**What is expected**
With the string "disk" as the filter, copy each matching line from the records.

**Entries provided**
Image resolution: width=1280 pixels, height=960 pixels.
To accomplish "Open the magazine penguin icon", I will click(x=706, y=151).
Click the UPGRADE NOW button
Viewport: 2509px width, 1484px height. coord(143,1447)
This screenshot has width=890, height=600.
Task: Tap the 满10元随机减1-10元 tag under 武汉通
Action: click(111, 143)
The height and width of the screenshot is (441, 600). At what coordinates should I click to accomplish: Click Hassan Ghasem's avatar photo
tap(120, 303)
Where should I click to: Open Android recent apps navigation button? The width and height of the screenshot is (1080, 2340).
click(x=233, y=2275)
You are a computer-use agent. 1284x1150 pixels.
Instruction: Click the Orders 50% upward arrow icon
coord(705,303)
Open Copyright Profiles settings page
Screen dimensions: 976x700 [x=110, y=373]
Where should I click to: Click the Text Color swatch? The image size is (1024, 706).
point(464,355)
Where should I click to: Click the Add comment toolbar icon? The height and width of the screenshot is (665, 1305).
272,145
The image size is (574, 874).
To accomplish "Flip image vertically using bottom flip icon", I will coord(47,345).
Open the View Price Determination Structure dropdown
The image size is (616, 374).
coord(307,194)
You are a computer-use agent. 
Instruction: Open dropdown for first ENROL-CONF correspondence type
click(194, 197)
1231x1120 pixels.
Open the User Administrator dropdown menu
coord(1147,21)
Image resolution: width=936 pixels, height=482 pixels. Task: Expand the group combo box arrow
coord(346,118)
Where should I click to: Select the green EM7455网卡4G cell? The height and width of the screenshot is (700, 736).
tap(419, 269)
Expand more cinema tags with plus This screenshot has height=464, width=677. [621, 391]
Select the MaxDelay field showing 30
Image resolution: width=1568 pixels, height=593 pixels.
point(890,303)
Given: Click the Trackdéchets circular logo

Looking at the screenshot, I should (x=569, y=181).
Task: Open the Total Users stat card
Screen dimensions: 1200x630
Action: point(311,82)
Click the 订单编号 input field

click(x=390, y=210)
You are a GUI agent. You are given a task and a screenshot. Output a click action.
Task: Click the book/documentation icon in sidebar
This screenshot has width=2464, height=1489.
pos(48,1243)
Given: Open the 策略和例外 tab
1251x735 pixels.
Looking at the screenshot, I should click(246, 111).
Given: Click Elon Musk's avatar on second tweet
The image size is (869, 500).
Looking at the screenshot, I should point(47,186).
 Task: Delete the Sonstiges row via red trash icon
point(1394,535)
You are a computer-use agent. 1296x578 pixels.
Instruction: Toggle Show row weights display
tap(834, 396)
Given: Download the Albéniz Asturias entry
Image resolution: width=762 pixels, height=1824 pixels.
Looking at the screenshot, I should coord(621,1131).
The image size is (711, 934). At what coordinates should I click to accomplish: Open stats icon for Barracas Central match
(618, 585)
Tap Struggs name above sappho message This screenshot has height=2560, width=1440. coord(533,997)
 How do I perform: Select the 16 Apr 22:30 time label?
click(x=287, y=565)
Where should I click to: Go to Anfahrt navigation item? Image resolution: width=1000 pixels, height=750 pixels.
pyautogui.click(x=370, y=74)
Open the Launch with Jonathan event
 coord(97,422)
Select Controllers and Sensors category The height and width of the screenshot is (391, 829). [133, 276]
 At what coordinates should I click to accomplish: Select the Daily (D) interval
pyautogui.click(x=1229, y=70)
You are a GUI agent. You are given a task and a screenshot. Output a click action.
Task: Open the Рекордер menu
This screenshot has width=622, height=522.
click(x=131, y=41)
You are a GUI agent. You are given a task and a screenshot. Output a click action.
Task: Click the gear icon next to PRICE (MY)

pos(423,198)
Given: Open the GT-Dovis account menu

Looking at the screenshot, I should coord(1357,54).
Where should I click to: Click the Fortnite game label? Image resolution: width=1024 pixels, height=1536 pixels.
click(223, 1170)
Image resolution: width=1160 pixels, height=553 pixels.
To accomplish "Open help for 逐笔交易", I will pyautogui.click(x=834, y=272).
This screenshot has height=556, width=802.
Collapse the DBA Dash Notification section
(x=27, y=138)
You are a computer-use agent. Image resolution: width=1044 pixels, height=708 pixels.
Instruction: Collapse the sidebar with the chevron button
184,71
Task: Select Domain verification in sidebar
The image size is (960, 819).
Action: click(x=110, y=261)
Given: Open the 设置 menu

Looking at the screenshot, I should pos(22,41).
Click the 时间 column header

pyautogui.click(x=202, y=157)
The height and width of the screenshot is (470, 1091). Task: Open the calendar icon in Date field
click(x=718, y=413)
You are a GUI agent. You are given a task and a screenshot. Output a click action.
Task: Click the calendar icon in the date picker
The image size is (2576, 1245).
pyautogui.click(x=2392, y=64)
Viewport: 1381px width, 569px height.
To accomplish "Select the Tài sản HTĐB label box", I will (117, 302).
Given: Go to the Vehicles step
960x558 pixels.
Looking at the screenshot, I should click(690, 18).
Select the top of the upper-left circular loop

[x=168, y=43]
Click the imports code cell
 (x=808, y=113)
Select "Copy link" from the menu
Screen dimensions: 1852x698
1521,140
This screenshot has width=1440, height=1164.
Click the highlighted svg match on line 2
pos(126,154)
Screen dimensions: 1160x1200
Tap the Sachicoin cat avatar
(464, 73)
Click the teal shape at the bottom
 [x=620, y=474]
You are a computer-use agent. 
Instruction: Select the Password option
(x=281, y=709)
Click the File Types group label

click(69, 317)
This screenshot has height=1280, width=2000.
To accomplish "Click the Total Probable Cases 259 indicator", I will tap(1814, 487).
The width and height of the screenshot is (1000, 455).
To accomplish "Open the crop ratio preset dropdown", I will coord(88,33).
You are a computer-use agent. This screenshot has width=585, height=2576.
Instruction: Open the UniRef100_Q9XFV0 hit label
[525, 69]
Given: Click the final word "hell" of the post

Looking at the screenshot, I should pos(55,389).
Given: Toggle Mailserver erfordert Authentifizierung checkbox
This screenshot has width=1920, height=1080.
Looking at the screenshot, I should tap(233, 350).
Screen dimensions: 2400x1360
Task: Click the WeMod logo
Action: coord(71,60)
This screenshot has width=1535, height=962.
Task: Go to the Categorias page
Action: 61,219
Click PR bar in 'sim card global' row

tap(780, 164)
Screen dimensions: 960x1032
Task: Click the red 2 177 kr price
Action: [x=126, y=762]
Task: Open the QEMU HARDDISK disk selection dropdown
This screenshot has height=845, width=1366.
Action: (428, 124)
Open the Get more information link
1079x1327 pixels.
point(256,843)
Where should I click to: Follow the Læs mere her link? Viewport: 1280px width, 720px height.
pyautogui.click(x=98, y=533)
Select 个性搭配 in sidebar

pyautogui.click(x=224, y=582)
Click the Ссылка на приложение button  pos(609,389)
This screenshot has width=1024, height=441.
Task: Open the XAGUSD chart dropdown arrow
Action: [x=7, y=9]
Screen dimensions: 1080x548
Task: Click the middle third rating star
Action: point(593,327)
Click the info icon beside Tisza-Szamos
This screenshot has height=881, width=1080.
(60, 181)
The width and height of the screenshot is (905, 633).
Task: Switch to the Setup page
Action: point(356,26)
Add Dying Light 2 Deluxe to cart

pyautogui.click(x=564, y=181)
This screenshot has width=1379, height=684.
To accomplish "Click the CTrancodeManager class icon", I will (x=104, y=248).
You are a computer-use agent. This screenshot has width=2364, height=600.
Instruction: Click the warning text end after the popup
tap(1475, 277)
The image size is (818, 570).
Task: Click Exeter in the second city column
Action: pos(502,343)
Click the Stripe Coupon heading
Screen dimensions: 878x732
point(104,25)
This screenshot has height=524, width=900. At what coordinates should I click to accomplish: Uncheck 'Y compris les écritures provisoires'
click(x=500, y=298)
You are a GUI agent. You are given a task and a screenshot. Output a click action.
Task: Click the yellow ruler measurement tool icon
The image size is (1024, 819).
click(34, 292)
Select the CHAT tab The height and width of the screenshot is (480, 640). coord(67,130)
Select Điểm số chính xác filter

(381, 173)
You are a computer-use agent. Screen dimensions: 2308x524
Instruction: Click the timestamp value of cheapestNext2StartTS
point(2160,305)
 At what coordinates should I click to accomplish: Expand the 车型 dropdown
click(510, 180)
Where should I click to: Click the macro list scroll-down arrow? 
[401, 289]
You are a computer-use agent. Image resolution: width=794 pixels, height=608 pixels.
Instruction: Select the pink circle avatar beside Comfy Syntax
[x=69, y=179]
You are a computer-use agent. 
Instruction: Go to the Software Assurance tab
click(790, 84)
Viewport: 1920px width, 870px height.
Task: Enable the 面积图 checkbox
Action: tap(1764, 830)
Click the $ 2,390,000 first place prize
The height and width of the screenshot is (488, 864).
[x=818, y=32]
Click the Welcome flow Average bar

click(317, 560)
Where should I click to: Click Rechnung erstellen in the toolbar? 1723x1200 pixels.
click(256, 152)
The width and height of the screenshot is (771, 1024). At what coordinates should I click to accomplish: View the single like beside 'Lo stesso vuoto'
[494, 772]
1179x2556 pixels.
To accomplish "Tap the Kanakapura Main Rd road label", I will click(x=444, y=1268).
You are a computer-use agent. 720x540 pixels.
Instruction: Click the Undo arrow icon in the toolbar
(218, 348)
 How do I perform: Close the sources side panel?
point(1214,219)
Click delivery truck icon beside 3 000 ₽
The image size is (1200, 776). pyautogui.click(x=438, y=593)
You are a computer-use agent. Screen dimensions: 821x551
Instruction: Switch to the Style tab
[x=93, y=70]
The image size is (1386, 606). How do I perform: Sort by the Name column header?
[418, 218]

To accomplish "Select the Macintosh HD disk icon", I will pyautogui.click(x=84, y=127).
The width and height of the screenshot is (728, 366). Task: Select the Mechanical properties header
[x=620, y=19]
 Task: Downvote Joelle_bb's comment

**Solution below**
Task: Open the QEMU HARDDISK disk selection dropdown
To accomplish "Select the Macintosh HD disk icon", I will pyautogui.click(x=84, y=127).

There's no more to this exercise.